If only I could go back and talk to that idiot, Edward. I have looked back on him and his thoughts on that day many times, and he often makes me laugh that he was so unaware of who and what he was. He’d accepted that he enjoyed his ‘queer’ episodes, but he had not yet turned to face himself in the mirror.

I lost track of time, my feet thudding along the pavement, fighting the wind and winning, mostly, occasionally being buffeted sideways. When I stopped, ready to turn for home, I realised how far I’d come. Phil’s house was only another block further along, so I walked on, hoping for a lift home and perhaps another drink. The glow from the wine at lunch had quite worn off. Then the rain started again in earnest. I ran the last twenty yards. By the time I pressed Phil’s doorbell, I was wet through.

Phil opened the door and I found myself so damned glad to see his irritating face. I suddenly realised that I’d allowed myself to be far too isolated, that missing him and sulking had led to me seeing no one socially at all. For two pins I would have grabbed him. He pulled me inside, and from his unguarded smile—the one he only used when we were really alone—and the slight slowness of his speech it was obvious he’d been drinking, and not just wine for lunch, either.

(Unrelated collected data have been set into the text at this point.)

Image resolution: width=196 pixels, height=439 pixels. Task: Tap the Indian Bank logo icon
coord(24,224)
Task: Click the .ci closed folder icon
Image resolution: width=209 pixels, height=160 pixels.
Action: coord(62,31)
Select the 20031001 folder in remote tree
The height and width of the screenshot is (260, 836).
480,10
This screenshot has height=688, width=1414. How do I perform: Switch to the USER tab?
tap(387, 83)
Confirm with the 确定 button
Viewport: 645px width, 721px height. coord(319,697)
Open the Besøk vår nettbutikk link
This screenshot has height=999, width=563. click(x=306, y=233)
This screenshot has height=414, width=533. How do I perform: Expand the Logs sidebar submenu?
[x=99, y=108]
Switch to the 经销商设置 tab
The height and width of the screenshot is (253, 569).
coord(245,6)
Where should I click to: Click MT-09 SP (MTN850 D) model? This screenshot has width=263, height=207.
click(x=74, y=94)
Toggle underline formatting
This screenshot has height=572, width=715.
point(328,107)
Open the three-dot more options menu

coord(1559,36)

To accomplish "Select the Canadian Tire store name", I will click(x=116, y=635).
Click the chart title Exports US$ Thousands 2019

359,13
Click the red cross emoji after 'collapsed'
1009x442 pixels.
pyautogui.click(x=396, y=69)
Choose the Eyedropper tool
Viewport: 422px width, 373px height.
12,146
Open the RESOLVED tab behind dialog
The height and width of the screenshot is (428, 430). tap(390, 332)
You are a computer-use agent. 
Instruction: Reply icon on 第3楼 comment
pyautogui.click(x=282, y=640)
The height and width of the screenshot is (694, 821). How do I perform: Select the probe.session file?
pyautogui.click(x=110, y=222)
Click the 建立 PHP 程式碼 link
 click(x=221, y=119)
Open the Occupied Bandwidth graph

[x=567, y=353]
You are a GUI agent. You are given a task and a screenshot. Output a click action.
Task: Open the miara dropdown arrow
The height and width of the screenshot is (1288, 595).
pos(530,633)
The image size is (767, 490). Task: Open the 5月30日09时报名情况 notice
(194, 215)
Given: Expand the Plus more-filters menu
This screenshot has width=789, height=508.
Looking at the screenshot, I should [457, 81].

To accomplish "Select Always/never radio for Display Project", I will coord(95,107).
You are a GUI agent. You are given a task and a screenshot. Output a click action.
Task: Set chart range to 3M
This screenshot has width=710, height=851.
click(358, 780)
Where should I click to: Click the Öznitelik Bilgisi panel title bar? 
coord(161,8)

“Just the man,” he said thickly. “You must have known I was thinking about you.” I pulled my coat off and he slung it over a chair. “Come through.” He led me into the golden-floored sitting room and shut the door behind us. He poured a drink for me before I sat down and then frowned at me. “Why are you wet?”

“I walked.”

“What on earth for? Don’t tell me you’ve finally let Valerie loose on the Bentley?”

It was banter to him. Mere small talk. But either I was going to tell him why I was walking in the rain or I wasn’t. So I shrugged. “No. Just fancied a walk.”

 
I willed for him to pursue it, to point out that pounding the pavements wasn’t something I normally did; if I felt restless, I’d generally take it out on a golf ball. But he didn’t. He just slumped into the chair opposite and put the decanter on the table next to him.

“Where’s Claire?” I asked.

His face darkened, and I saw that expression that I’d seen before a few rare times when he’d been crossed at work or beaten in sports (as he thought) unfairly. “You didn’t walk all this way to talk about my wife.”

“I told you. I was just walking.”

“Yeah. Right. And I’m just drinking. At three in the afternoon.”

I shifted in my chair. The malt made my tongue seem thick, and I didn’t speak for a while. I could feel his eyes on mine, heavy and insistent until I broke under it, and said, “All right. What’s wrong?”

I moved again, uncomfortably. I hadn’t come here to talk to him, but I felt that he’d manipulated me into asking him what was wrong, thus making him tell me.

Then he irritated me further.

“Forget it.” He slammed his glass down on the table so hard that the bottom dropped out of the crystal and slid onto the wooden floor. “Christ.” He stared at his hand, which was bleeding, and at the blood, which was dripping onto his lap.

I jumped up, pulled out my handkerchief and tied it around his hand. He sat quietly, a dazed expression on his face, and I wondered how much of the near-empty decanter he’d had. “Bloody hell,” I said. “Stay there.”

I found the kitchen easily enough and brought back water and a tea towel. He sat quietly as I washed the cut and, as I wrapped the towel around his hand, his free hand moved to my hair and he touched my cheek, a gentle look on his face.